The statue was placed at a prominent junction in the centre of Darlington; standing at Prospect Place, Pease looks down High Row to the Gothic clock tower (q.v.) by Alfred Waterhouse which was his gift to the town in 1864. Behind the statue is a listed early C20 bank building; the restrained classical facade in pale limestone provides an excellent backdrop for the statue. The statue was originally surrounded by railings, with four gas lamps, but these were later removed, and in 1958 the statue was moved several metres as a result of a road redevelopment scheme. In 2006-7 the statue was cleaned and returned to its original position; the area surrounding it has been re-designed. The restored statue was unveiled on 24 October 2007, the 200th anniversary of the day on which the Act abolishing the slave trade was given royal assent.
SOURCES:
P. Usherwood, J. Beach and C. Morris, Public Sculpture of North-East England (2000)

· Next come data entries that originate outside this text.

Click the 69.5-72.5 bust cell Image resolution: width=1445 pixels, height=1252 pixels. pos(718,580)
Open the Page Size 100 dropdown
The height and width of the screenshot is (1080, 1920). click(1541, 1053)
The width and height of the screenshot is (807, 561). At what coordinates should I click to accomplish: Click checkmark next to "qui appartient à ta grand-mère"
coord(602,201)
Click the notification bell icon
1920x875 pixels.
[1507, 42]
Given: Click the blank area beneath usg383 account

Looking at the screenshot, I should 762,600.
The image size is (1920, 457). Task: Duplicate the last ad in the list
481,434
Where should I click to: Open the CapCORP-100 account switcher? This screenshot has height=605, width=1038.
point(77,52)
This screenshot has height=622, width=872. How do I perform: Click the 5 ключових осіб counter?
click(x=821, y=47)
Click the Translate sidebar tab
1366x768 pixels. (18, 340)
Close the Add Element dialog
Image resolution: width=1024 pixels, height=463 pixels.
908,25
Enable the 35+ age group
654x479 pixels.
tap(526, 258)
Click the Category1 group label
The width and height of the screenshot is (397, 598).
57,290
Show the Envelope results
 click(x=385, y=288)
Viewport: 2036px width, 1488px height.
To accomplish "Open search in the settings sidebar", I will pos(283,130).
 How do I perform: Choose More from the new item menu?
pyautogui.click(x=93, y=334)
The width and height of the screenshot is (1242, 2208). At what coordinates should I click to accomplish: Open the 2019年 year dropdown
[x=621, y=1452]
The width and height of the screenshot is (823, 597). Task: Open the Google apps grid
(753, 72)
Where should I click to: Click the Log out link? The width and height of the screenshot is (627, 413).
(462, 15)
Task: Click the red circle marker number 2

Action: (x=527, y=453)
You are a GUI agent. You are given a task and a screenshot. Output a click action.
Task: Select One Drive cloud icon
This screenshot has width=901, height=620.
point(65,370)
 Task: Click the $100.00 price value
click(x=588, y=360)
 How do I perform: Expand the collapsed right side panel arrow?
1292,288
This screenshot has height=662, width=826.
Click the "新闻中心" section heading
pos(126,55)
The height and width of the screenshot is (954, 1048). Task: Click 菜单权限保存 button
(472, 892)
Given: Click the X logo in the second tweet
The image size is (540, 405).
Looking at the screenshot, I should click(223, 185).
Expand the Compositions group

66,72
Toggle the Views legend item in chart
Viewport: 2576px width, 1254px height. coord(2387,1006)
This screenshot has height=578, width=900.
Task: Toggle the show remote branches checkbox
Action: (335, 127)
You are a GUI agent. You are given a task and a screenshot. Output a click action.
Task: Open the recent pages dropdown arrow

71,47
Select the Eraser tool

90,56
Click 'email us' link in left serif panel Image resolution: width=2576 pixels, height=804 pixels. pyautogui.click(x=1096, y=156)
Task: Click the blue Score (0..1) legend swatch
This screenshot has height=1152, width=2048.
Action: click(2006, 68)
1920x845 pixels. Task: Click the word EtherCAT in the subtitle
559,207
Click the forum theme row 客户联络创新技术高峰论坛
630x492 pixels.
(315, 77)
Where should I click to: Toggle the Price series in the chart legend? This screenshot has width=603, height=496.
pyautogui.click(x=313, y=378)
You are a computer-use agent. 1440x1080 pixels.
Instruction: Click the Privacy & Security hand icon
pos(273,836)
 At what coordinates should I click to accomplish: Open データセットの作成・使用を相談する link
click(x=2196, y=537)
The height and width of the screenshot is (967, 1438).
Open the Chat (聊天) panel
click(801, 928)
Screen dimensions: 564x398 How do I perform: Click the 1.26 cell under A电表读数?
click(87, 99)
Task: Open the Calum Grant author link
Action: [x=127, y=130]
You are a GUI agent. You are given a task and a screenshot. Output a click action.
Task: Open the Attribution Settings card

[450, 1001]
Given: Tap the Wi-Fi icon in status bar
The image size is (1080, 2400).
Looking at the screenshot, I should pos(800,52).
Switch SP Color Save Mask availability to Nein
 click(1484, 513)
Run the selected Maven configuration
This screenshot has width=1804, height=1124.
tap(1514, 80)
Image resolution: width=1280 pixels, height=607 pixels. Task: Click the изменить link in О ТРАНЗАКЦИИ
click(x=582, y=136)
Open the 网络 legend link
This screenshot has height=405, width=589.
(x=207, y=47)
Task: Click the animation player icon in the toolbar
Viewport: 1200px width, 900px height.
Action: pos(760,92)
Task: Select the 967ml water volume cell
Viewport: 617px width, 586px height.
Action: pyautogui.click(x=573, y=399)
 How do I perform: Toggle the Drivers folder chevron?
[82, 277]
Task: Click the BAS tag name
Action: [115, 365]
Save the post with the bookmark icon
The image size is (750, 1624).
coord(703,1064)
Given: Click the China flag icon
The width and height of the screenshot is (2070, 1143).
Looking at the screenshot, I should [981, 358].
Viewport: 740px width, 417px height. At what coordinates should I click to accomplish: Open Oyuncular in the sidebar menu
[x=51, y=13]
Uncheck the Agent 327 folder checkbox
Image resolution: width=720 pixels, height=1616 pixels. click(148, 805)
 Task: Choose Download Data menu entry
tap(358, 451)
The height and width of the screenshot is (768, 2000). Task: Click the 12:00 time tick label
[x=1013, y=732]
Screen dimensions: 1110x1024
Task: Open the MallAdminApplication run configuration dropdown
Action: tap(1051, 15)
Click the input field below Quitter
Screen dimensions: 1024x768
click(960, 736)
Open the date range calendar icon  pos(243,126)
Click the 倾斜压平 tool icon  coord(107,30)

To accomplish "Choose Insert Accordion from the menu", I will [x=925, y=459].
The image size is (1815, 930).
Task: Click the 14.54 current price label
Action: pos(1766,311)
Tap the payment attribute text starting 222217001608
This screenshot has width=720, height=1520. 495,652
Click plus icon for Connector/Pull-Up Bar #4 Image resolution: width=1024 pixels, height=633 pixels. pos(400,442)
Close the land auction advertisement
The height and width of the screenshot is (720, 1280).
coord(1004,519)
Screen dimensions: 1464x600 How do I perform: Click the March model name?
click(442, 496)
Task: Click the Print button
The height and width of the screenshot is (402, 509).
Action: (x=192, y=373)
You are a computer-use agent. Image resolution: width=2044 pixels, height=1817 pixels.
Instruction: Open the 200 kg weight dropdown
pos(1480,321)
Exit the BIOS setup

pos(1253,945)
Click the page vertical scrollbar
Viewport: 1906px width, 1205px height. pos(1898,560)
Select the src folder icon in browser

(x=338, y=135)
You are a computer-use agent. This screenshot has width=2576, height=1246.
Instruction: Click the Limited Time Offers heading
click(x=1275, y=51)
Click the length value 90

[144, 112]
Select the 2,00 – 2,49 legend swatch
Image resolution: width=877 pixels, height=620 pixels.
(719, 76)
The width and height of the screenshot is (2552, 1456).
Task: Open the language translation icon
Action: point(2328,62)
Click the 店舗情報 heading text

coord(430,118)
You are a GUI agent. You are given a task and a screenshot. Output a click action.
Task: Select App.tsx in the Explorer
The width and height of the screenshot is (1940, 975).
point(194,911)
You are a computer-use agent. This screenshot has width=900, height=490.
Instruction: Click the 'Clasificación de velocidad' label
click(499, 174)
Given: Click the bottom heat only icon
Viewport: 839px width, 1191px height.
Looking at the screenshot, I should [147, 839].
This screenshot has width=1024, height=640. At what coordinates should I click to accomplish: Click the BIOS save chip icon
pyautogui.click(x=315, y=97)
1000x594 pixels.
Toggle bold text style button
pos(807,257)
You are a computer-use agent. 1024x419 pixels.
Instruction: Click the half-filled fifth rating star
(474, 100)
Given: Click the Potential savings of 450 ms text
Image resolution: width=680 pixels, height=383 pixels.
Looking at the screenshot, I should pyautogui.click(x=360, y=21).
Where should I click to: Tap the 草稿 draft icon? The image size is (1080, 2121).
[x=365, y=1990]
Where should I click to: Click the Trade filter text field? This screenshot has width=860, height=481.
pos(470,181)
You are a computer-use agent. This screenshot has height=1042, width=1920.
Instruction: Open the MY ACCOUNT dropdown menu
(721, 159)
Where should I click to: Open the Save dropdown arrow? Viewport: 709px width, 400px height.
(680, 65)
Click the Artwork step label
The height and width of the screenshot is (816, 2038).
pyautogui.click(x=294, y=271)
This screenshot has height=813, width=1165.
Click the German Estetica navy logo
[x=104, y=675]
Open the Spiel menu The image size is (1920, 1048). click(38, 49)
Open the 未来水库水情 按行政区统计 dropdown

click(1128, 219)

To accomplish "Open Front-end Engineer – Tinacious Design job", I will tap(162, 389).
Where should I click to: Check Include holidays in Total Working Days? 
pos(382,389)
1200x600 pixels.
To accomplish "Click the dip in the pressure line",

Dictionary of National Biography
http://www.darlington.gov.uk/ accessed on 29 December 2007
M. H. Grant, A Dictionary of British Sculptors (1953); The Northern Echo, 19 March, 1 May 2007
A. Hare, The Gurneys of Earlham, 2 vols (1895)
Victoria County History, Durham IV: Darlington (2005)
REASONS FOR DESIGNATION
The statue of Joseph Pease is designated at Grade II for the following principal reasons:
* A handsome statue of 1875, with animated relief panels, by George Anderson Lawson.
* The statue is of particular historical interest, having been erected to commemorate Joseph Pease, a figure of national significance for his work as a railway promoter, as the first Quaker member of Parliament, and as an anti-slavery advocate.
* The statue forms a striking contrast with the early C20 bank before which it stands, and looks towards the Gothic clock tower which was Pease's gift to the town; both of these are listed.